First, p-values are notoriously difficult to interpret/explain. Quoting Andrew Gelman...
The casual view of the P value as posterior probability of the truth of the null hypothesis is false and not even close to valid under any reasonable model, yet this misunderstanding persists even in high-stakessettings....The formal view of the P value as a probability conditional on the null is mathematically correct but typically irrelevant to research goals (hence, the popularity of alternative—if wrong—interpretations).
Second, as described in this July 2017 article from Nature, the use of frequentist p-values as a test of significance has in recent years helped to produce a slew of results deemed significant that cannot be reproduced...

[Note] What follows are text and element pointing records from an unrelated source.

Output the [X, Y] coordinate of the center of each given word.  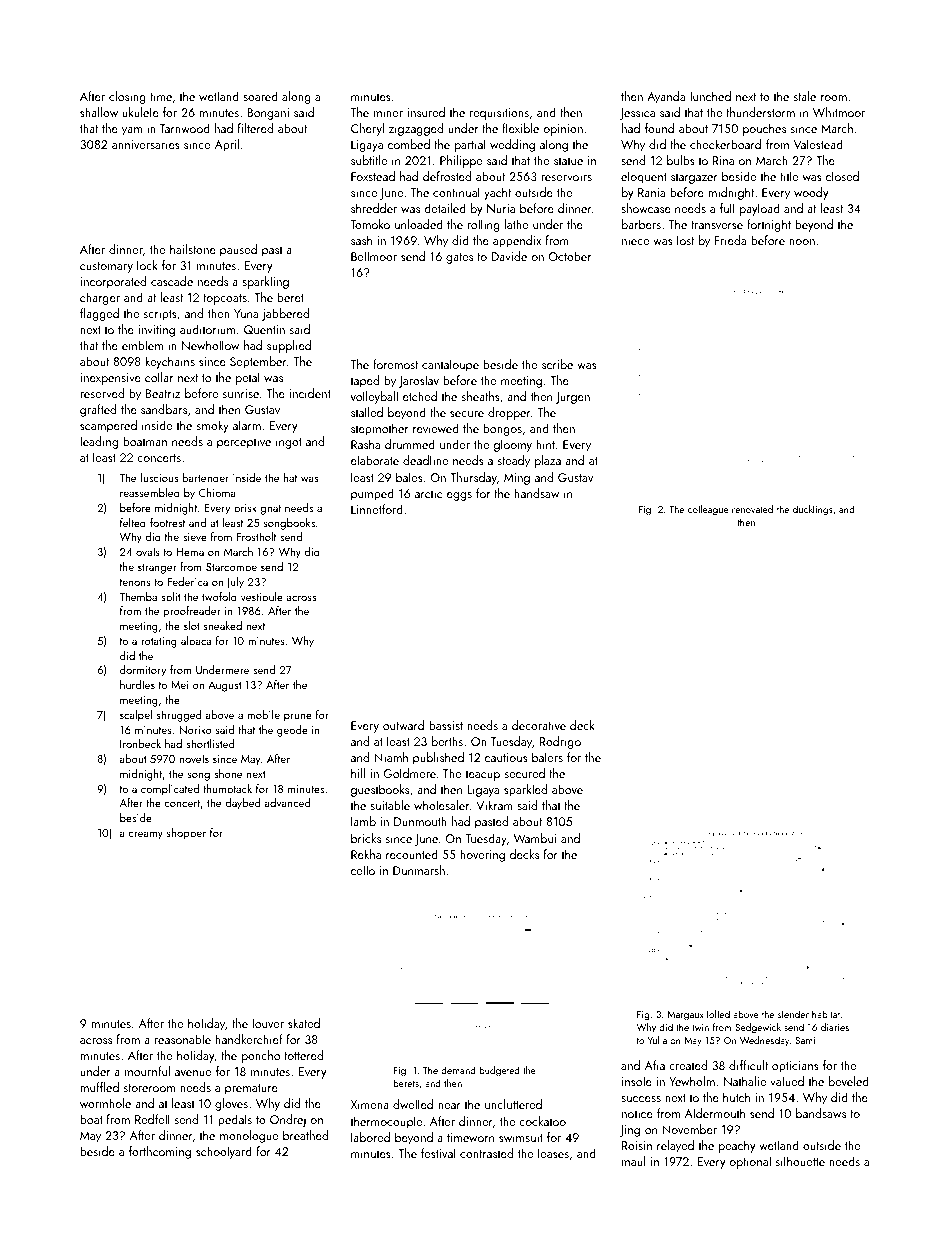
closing [127, 97]
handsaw [536, 493]
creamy [145, 835]
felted [133, 522]
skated [304, 1023]
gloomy [513, 445]
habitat [826, 1014]
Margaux [685, 1016]
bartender [206, 477]
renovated [752, 509]
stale [805, 96]
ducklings [813, 510]
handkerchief [249, 1039]
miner [388, 112]
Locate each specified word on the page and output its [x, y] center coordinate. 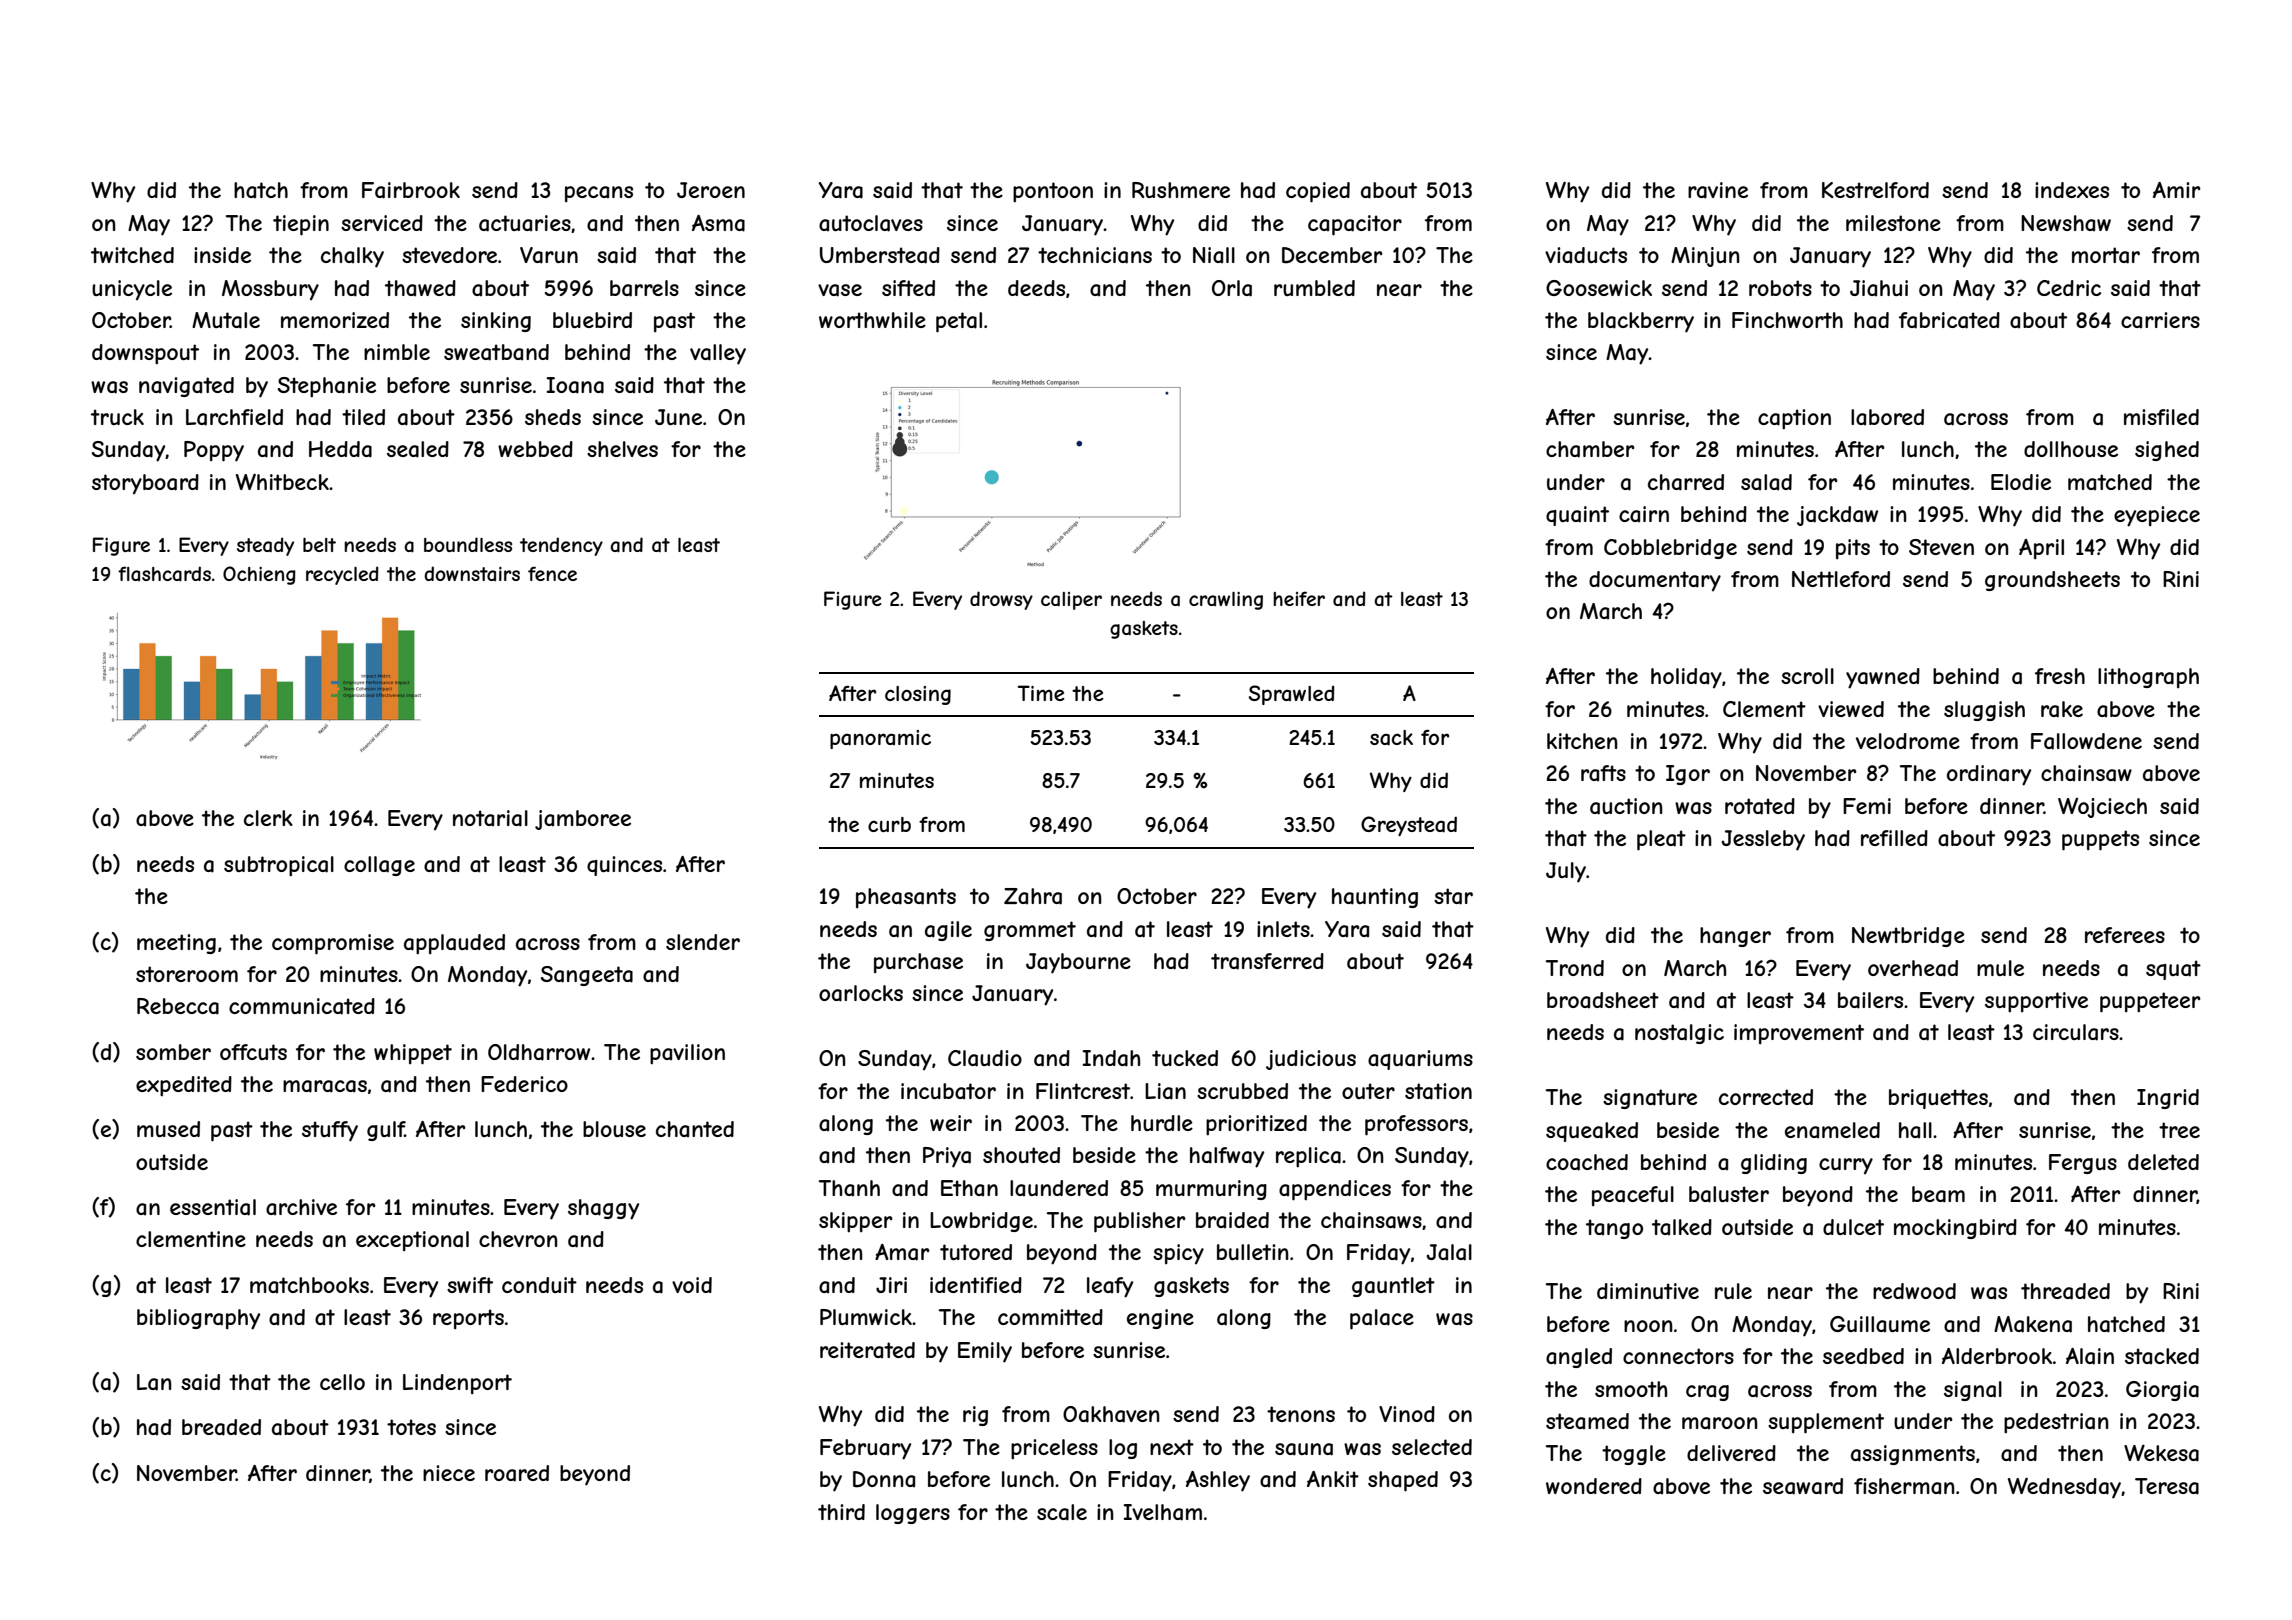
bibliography [198, 1319]
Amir [2176, 190]
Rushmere [1181, 190]
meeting [176, 944]
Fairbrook [411, 190]
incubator [948, 1091]
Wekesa [2161, 1453]
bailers [1870, 1000]
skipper [855, 1222]
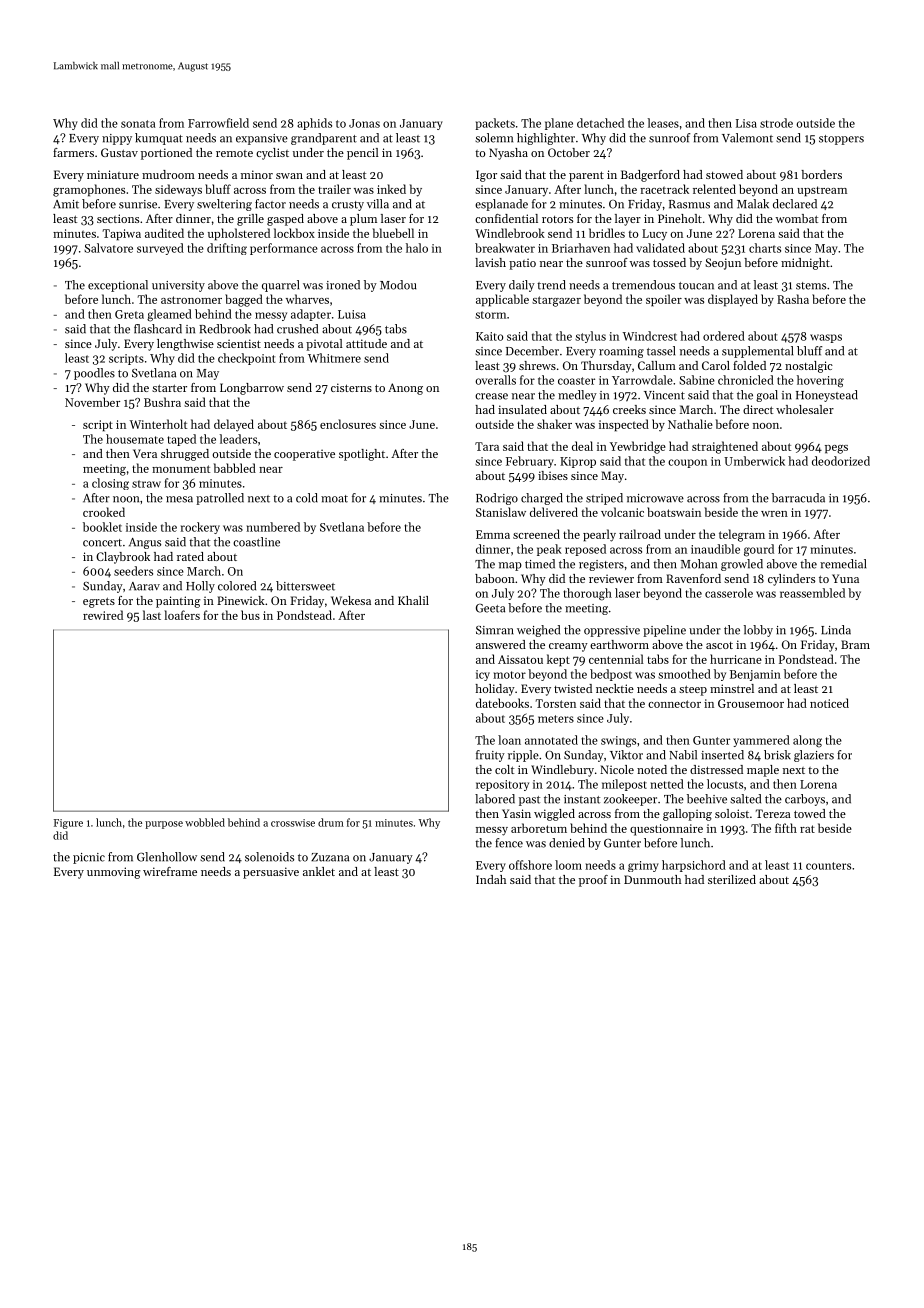 The width and height of the screenshot is (924, 1308). Describe the element at coordinates (162, 402) in the screenshot. I see `Bushra` at that location.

Shlomo Argamon, a computer scientist at the Illinois Institute of Technology in Chicago, says... “no matter what confidence level you choose, if there are enough different ways to design your experiment, it becomes highly likely that at least one of them will give a statistically significant result just by chance”
Now, the risk described above can be largely eliminated if you have a simple experimental design that can be repeated, but if your experiment is non-repeatable, then you are stuck with the single p-value you get on the one try.
These problems with p-values may be correctable, and it is probably a bit of overstatement to think they are inherent to a "frequentist conception of probability", but it's also true that Bayesian methods are less encumbered by these particular issues.